Fine-tuning is the process of adapting a general-purpose model like GPT-3 to better suit specific tasks or domains.

For example, fine-tuning GPT-3 to ChatGPT, optimized for conversational use. Or, GPT4 to CoPilot.

Why Fine-Tune?

Goes beyond the prompt: Injects far more data than a prompt allows—the model learns from it.
Domain expertise: Enables consistent, reliable outputs in specific areas like healthcare, finance, or customer support.
Custom behavior: Helps control tone, verbosity, formatting, and preferred styles.
Better control over hallucinations and outdated knowledge.

Prompting vs. Fine-Tuning

Feature	Prompting	Fine-Tuning
Getting started	No data or setup needed	Requires curated high-quality data
Cost	Lower upfront cost	Higher initial cost. Cheaper at scale
Tech skills	No technical knowledge needed	Requires ML + data expertise
Data capacity	Limited to prompt size	No limit
Memory	Forgets data after use	Learns and remembers domain-specific knowledge
Reliability	May hallucinate	More consistent and accurate
RAG compatibility	Yes	Yes – can combine both for best of both worlds
Best for	Prototypes, generic tasks	Enterprise, production, domain-specific models

Summary :

Use prompting for fast iteration and light personalization.
Use fine-tuning when you need consistency, control, and privacy at scale.
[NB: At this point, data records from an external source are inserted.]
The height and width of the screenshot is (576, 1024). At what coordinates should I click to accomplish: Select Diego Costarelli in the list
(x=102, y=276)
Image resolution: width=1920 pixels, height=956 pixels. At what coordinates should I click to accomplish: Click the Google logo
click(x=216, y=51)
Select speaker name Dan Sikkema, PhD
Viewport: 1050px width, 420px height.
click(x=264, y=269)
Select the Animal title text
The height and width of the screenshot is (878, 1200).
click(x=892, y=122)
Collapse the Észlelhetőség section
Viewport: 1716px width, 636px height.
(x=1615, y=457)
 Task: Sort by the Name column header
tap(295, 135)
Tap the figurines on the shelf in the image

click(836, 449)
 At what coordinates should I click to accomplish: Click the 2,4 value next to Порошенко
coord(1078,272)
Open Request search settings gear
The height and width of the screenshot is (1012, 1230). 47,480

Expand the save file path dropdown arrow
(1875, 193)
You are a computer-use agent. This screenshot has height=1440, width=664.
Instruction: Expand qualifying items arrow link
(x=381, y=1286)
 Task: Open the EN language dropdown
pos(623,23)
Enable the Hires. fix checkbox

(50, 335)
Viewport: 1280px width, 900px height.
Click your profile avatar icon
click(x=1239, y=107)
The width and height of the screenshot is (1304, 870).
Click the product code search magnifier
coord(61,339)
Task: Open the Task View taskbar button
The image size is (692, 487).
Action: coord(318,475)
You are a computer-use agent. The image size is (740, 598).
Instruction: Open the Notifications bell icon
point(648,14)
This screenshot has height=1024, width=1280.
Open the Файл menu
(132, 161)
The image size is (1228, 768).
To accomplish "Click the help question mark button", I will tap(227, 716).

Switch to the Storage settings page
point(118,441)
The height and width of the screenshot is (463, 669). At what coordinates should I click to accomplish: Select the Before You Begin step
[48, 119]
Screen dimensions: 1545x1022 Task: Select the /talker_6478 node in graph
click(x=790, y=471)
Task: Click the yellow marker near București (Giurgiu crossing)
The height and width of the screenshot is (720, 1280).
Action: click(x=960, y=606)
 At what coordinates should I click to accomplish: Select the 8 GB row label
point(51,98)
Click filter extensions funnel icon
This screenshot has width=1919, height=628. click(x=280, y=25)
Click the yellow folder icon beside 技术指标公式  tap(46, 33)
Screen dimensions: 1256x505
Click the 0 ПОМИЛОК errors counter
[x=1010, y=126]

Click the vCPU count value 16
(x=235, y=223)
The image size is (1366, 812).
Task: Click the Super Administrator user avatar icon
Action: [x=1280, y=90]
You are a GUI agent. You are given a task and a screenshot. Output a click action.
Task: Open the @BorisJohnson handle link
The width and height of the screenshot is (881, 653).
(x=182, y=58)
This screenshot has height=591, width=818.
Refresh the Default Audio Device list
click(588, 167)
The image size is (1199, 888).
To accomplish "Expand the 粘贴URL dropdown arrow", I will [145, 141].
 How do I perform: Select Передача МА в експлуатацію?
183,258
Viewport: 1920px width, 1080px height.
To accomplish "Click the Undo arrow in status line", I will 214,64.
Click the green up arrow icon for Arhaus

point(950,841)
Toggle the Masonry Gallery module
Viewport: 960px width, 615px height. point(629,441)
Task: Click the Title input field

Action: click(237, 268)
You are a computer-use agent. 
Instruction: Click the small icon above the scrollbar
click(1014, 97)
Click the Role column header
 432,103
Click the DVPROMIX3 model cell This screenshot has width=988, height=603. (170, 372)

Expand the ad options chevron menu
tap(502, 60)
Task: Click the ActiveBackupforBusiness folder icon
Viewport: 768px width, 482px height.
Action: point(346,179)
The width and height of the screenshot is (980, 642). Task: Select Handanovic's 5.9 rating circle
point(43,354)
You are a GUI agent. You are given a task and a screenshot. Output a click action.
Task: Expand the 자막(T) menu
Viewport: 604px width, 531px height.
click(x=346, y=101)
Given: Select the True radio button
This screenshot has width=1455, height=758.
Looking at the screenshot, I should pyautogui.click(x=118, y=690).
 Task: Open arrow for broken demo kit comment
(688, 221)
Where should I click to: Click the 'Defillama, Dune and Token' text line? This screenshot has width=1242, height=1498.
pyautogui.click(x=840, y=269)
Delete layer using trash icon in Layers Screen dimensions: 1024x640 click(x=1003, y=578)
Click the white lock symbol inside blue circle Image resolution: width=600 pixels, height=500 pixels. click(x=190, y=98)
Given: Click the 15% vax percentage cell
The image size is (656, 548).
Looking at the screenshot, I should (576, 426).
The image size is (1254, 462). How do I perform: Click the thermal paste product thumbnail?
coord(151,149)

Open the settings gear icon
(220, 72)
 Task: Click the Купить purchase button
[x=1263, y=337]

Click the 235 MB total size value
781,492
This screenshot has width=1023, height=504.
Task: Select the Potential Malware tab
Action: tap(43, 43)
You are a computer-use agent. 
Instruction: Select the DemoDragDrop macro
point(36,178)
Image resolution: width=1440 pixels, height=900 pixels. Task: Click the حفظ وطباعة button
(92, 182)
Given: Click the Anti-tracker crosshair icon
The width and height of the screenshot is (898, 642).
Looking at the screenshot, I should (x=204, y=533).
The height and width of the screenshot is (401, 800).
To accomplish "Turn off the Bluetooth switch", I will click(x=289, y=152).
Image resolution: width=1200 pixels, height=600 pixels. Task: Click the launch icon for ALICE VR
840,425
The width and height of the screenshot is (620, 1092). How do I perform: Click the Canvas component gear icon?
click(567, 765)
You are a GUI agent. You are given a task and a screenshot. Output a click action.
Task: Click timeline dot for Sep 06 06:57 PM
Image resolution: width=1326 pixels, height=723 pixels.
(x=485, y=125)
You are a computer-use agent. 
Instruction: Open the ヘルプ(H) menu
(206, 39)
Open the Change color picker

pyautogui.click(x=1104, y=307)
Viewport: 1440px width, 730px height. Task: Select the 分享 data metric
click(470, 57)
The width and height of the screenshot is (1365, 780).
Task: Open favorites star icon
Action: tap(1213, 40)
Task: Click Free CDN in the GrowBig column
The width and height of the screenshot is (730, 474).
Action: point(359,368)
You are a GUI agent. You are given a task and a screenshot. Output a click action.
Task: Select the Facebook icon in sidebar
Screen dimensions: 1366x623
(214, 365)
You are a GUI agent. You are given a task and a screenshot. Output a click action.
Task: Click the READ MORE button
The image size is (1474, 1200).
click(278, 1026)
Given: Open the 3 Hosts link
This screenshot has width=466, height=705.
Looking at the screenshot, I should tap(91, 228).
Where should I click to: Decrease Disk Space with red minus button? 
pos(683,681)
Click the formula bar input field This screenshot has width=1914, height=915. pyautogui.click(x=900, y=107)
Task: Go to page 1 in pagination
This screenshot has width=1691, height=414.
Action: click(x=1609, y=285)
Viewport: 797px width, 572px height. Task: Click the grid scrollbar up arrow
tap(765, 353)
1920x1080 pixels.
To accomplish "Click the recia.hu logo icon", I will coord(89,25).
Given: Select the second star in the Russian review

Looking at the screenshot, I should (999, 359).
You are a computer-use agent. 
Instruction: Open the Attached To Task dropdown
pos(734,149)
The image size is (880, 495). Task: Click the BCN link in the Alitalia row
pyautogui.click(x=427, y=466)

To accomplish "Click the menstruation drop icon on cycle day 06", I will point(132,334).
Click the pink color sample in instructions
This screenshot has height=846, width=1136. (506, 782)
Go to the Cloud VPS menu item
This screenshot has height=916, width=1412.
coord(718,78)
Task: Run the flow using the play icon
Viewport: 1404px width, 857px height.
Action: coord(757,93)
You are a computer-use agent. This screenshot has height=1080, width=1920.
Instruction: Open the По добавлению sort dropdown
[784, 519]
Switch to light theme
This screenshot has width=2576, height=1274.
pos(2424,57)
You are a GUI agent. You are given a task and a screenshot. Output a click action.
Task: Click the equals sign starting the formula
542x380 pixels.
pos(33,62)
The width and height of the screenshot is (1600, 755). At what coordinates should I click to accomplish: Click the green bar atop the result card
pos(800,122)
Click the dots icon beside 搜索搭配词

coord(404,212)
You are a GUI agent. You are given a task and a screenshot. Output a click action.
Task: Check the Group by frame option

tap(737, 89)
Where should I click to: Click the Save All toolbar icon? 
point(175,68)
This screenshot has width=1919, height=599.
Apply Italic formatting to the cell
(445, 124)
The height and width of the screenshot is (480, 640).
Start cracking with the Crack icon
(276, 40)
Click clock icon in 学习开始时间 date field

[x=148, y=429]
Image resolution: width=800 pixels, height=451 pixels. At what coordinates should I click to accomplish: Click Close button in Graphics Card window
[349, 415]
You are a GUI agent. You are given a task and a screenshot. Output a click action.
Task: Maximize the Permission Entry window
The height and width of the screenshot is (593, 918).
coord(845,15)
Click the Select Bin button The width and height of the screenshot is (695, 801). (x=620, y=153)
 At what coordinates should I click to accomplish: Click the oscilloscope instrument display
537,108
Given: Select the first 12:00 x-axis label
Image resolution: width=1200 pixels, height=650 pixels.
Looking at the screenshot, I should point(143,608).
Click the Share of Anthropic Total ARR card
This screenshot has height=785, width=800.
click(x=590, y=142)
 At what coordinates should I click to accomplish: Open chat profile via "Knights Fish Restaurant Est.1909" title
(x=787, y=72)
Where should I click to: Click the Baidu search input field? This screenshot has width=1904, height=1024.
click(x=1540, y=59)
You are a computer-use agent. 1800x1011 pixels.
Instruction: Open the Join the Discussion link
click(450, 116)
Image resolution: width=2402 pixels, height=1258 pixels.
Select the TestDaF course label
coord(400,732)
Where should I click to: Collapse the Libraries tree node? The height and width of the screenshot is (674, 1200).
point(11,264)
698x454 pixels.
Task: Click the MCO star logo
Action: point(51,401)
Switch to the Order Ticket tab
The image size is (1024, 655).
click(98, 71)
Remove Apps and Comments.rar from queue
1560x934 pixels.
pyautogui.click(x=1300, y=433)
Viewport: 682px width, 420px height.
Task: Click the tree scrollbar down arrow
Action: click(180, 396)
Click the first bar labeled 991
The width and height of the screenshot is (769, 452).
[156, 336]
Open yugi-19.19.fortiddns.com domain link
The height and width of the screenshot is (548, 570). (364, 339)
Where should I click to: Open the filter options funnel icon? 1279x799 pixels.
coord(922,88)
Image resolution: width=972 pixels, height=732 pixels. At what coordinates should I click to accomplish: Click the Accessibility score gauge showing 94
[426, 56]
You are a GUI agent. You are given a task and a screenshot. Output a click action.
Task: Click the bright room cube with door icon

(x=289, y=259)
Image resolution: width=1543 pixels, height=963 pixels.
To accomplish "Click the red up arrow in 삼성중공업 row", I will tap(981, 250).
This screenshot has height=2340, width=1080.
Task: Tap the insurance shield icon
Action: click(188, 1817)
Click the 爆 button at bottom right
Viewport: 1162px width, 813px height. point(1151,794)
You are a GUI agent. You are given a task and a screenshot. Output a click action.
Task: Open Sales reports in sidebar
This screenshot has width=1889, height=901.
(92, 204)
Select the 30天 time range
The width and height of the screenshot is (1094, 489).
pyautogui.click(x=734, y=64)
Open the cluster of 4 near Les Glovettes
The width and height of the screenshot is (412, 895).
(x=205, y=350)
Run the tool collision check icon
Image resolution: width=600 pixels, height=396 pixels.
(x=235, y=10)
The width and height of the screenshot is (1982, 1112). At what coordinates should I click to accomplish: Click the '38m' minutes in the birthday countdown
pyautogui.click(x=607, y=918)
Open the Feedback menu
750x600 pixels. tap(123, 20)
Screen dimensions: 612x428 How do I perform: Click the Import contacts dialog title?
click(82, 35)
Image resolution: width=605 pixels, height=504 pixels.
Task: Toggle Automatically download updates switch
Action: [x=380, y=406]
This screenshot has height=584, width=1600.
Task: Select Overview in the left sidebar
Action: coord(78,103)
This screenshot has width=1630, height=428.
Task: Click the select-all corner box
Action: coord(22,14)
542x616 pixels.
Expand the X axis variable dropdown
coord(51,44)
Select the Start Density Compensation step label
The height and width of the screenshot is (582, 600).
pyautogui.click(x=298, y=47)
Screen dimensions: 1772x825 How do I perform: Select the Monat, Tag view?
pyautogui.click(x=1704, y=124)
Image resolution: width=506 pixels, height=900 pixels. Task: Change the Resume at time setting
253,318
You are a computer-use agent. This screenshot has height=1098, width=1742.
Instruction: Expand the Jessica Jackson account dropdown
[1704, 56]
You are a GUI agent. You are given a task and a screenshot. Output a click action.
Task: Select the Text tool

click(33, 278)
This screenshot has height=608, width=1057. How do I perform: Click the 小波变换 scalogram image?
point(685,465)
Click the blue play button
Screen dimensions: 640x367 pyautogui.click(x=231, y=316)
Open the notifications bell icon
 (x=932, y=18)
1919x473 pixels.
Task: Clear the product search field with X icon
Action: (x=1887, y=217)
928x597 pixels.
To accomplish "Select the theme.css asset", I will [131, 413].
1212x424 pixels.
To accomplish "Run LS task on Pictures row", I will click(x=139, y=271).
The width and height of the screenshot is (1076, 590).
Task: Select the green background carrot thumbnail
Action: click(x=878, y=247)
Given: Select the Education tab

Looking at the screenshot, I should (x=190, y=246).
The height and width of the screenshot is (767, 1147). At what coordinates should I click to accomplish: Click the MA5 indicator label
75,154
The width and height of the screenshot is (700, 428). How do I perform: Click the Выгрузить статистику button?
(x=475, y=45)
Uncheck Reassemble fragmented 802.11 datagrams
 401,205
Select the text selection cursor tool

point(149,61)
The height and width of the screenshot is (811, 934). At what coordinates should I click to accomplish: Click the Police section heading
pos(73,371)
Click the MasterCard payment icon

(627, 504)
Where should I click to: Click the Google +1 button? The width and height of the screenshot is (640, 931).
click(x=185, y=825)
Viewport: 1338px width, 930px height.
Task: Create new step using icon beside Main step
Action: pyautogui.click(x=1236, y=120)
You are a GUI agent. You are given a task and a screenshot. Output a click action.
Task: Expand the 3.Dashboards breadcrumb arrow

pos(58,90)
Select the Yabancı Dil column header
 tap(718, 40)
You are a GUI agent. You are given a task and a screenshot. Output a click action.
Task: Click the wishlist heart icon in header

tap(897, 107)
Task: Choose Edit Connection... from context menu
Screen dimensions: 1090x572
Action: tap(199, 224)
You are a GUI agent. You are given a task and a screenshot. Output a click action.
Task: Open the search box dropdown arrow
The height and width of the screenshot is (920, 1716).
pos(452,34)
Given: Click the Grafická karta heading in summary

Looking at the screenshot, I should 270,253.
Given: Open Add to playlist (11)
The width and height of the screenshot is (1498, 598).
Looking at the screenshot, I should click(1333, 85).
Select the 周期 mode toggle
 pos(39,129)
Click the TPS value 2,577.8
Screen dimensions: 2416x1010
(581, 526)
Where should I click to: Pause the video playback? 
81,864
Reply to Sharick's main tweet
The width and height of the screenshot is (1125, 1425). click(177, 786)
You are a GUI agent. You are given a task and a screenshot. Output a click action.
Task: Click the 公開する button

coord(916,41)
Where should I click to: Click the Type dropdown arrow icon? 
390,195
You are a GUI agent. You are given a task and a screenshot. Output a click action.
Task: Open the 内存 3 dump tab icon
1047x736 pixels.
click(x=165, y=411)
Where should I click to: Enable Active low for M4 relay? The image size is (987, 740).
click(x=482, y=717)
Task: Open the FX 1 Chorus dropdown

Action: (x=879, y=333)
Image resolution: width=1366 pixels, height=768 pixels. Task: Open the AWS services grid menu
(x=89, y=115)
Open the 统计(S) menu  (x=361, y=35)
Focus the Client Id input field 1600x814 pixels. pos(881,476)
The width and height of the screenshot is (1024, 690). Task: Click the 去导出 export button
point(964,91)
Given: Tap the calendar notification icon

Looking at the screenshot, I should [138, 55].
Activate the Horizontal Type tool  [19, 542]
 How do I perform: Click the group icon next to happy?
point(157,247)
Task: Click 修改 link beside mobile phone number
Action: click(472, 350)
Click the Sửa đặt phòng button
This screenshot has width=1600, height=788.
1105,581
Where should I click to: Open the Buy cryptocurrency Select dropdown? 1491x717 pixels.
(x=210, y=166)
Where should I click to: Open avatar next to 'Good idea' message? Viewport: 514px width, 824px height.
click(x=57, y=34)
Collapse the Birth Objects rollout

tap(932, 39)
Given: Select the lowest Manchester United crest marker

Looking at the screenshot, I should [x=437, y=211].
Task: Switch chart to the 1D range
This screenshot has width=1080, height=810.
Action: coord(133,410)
Can also reduce cost + low latency to finetune a smaller model for scale.

Libraries to use:

PyTorch (Meta)
HuggingFace
Lamini (Llama library) more ways and libraries to do it

Types of Tasks Ideal for Fine-Tuning

Fine-tuning works best on clearly defined input–output patterns. Two broad categories:

Type	Description	Examples
Extraction (“Reading”)	Text in → concise output	Planning steps, reasoning, tool usage in agents
Expansion (“Writing”)	Text in → extended output	Chat, code generation, writing emails

Focus on one task at a time and gather high-quality examples – it’s the biggest unlock to better model behavior.

Getting Started with Fine-Tuning

A quick 5-step guide:

Prompt first
Try out tasks using a large LLM and see what it does okay.
Spot weak areas
Look for tasks it performs decently but not great.
Pick one task
Focus on a single use case.
Gather data
Collect ~1,000 input–output examples that improve on the LLM’s output.
Fine-tune small model
Train a smaller LLM on your dataset for better, consistent results.

Structuring Your Data for Fine-Tuning

Before fine-tuning, make sure your dataset is consistent and formatted for your prompt style.

Step 1: Inspect the Data Format

  
examples = instruction_dataset_df.to_dict()

if "question" in examples and "answer" in examples:
    text = examples["question"][0] + examples["answer"][0]
elif "instruction" in examples and "response" in examples:
    text = examples["instruction"][0] + examples["response"][0]
elif "input" in examples and "output" in examples:
    text = examples["input"][0] + examples["output"][0]
else:
    text = examples["text"][0]

print(text)

Step 2: Create a Prompt Template

  
prompt_template_qa = """### Question:
{question}

### Answer:
{answer}"""

question = examples["question"][0]
answer = examples["answer"][0]

text_with_prompt_template = prompt_template_qa.format(
    question=question, 
    answer=answer
)

print(text_with_prompt_template)

💡 Why use ### in training prompts?
Clear separation: Distinguishes parts of the input (e.g., ### Instruction: vs. ### Response:), making structure easier for the model to learn.
Helps the model parse intent: LLMs rely on patterns. These markers serve as cues to identify what’s a question, what’s an answer, etc.
Consistency during inference: Matching the same format at train and test time helps the model associate headers with expected outputs.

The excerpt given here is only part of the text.